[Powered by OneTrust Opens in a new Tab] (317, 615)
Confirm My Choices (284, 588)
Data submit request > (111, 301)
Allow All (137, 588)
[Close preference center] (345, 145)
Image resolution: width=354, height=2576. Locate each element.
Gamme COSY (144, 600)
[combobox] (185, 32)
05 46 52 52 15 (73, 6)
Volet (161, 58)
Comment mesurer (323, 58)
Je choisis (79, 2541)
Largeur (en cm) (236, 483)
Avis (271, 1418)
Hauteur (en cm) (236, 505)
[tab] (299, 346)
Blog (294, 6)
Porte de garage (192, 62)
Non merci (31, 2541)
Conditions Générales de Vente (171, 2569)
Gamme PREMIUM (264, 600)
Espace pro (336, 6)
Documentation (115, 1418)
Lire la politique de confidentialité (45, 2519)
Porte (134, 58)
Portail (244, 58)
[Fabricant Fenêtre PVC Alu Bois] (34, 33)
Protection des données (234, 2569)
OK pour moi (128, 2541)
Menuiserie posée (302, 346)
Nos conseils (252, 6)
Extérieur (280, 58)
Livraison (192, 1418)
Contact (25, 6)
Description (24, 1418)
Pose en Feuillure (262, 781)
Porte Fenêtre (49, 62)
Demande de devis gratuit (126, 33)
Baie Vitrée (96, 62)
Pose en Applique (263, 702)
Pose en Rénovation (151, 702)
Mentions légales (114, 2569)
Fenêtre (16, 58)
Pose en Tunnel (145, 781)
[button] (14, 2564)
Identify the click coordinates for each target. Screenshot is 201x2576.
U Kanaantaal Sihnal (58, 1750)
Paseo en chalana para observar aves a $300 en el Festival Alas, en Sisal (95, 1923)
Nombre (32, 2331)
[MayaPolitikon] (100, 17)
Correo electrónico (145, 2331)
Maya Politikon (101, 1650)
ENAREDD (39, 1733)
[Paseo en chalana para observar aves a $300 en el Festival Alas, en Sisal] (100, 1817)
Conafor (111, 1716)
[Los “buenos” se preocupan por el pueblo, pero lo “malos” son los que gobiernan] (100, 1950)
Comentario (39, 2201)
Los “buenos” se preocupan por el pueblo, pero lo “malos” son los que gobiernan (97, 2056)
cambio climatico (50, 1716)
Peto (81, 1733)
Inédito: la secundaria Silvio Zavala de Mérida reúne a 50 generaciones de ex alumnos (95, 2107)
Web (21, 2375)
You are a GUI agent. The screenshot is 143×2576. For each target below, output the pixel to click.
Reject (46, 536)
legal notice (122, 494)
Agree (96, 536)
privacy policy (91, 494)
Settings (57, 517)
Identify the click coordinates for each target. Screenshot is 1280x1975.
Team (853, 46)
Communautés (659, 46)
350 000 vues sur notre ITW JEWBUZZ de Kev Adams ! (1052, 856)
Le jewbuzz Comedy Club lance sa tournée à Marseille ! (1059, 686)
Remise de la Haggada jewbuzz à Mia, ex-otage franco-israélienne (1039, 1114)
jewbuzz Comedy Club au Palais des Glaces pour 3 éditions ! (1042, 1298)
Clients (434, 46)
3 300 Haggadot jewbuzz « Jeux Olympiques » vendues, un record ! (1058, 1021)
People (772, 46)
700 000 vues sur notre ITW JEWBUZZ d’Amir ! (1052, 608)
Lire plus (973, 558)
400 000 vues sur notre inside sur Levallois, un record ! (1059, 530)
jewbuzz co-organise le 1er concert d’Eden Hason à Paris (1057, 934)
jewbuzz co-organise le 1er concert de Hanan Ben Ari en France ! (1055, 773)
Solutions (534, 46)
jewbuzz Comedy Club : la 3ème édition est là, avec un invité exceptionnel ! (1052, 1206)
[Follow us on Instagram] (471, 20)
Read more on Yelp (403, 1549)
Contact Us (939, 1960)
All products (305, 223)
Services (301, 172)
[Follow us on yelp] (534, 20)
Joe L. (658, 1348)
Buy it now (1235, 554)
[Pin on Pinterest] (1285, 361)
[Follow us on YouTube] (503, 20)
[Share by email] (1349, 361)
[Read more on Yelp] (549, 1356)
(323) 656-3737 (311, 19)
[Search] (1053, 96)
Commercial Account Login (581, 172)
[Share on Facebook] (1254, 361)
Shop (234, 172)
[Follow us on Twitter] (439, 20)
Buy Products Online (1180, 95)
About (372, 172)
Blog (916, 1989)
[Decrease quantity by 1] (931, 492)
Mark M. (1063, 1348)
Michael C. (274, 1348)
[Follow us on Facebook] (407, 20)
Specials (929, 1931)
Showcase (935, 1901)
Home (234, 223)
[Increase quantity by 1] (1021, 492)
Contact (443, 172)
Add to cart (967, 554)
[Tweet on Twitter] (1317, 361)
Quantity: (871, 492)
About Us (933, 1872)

__PROBLEM__
Print every record above exactly as written.

__YOUR RESPONSE__
[Powered by OneTrust Opens in a new Tab] (317, 615)
Confirm My Choices (284, 588)
Data submit request > (111, 301)
Allow All (137, 588)
[Close preference center] (345, 145)
Image resolution: width=354, height=2576. Locate each element.
Gamme COSY (144, 600)
[combobox] (185, 32)
05 46 52 52 15 (73, 6)
Volet (161, 58)
Comment mesurer (323, 58)
Je choisis (79, 2541)
Largeur (en cm) (236, 483)
Avis (271, 1418)
Hauteur (en cm) (236, 505)
[tab] (299, 346)
Blog (294, 6)
Porte de garage (192, 62)
Non merci (31, 2541)
Conditions Générales de Vente (171, 2569)
Gamme PREMIUM (264, 600)
Espace pro (336, 6)
Documentation (115, 1418)
Lire la politique de confidentialité (45, 2519)
Porte (134, 58)
Portail (244, 58)
[Fabricant Fenêtre PVC Alu Bois] (34, 33)
Protection des données (234, 2569)
OK pour moi (128, 2541)
Menuiserie posée (302, 346)
Nos conseils (252, 6)
Extérieur (280, 58)
Livraison (192, 1418)
Contact (25, 6)
Description (24, 1418)
Pose en Feuillure (262, 781)
Porte Fenêtre (49, 62)
Demande de devis gratuit (126, 33)
Baie Vitrée (96, 62)
Pose en Applique (263, 702)
Pose en Rénovation (151, 702)
Mentions légales (114, 2569)
Fenêtre (16, 58)
Pose en Tunnel (145, 781)
[button] (14, 2564)
Identify the click coordinates for each target. Screenshot is 201x2576.
U Kanaantaal Sihnal (58, 1750)
Paseo en chalana para observar aves a $300 en el Festival Alas, en Sisal (95, 1923)
Nombre (32, 2331)
[MayaPolitikon] (100, 17)
Correo electrónico (145, 2331)
Maya Politikon (101, 1650)
ENAREDD (39, 1733)
[Paseo en chalana para observar aves a $300 en el Festival Alas, en Sisal] (100, 1817)
Conafor (111, 1716)
[Los “buenos” se preocupan por el pueblo, pero lo “malos” son los que gobiernan] (100, 1950)
Comentario (39, 2201)
Los “buenos” se preocupan por el pueblo, pero lo “malos” son los que gobiernan (97, 2056)
cambio climatico (50, 1716)
Peto (81, 1733)
Inédito: la secundaria Silvio Zavala de Mérida reúne a 50 generaciones de ex alumnos (95, 2107)
Web (21, 2375)
You are a GUI agent. The screenshot is 143×2576. For each target below, output the pixel to click.
Reject (46, 536)
legal notice (122, 494)
Agree (96, 536)
privacy policy (91, 494)
Settings (57, 517)
Identify the click coordinates for each target. Screenshot is 1280x1975.
Team (853, 46)
Communautés (659, 46)
350 000 vues sur notre ITW JEWBUZZ de Kev Adams ! (1052, 856)
Le jewbuzz Comedy Club lance sa tournée à Marseille ! (1059, 686)
Remise de la Haggada jewbuzz à Mia, ex-otage franco-israélienne (1039, 1114)
jewbuzz Comedy Club au Palais des Glaces pour 3 éditions ! (1042, 1298)
Clients (434, 46)
3 300 Haggadot jewbuzz « Jeux Olympiques » vendues, un record ! (1058, 1021)
People (772, 46)
700 000 vues sur notre ITW JEWBUZZ d’Amir ! (1052, 608)
Lire plus (973, 558)
400 000 vues sur notre inside sur Levallois, un record ! (1059, 530)
jewbuzz co-organise le 1er concert d’Eden Hason à Paris (1057, 934)
jewbuzz co-organise le 1er concert de Hanan Ben Ari en France ! (1055, 773)
Solutions (534, 46)
jewbuzz Comedy Club : la 3ème édition est là, avec un invité exceptionnel ! (1052, 1206)
[Follow us on Instagram] (471, 20)
Read more on Yelp (403, 1549)
Contact Us (939, 1960)
All products (305, 223)
Services (301, 172)
[Follow us on yelp] (534, 20)
Joe L. (658, 1348)
Buy it now (1235, 554)
[Pin on Pinterest] (1285, 361)
[Follow us on YouTube] (503, 20)
[Share by email] (1349, 361)
[Read more on Yelp] (549, 1356)
(323) 656-3737 (311, 19)
[Search] (1053, 96)
Commercial Account Login (581, 172)
[Share on Facebook] (1254, 361)
Shop (234, 172)
[Follow us on Twitter] (439, 20)
Buy Products Online (1180, 95)
About (372, 172)
Blog (916, 1989)
[Decrease quantity by 1] (931, 492)
Mark M. (1063, 1348)
Michael C. (274, 1348)
[Follow us on Facebook] (407, 20)
Specials (929, 1931)
Showcase (935, 1901)
Home (234, 223)
[Increase quantity by 1] (1021, 492)
Contact (443, 172)
Add to cart (967, 554)
[Tweet on Twitter] (1317, 361)
Quantity: (871, 492)
About Us (933, 1872)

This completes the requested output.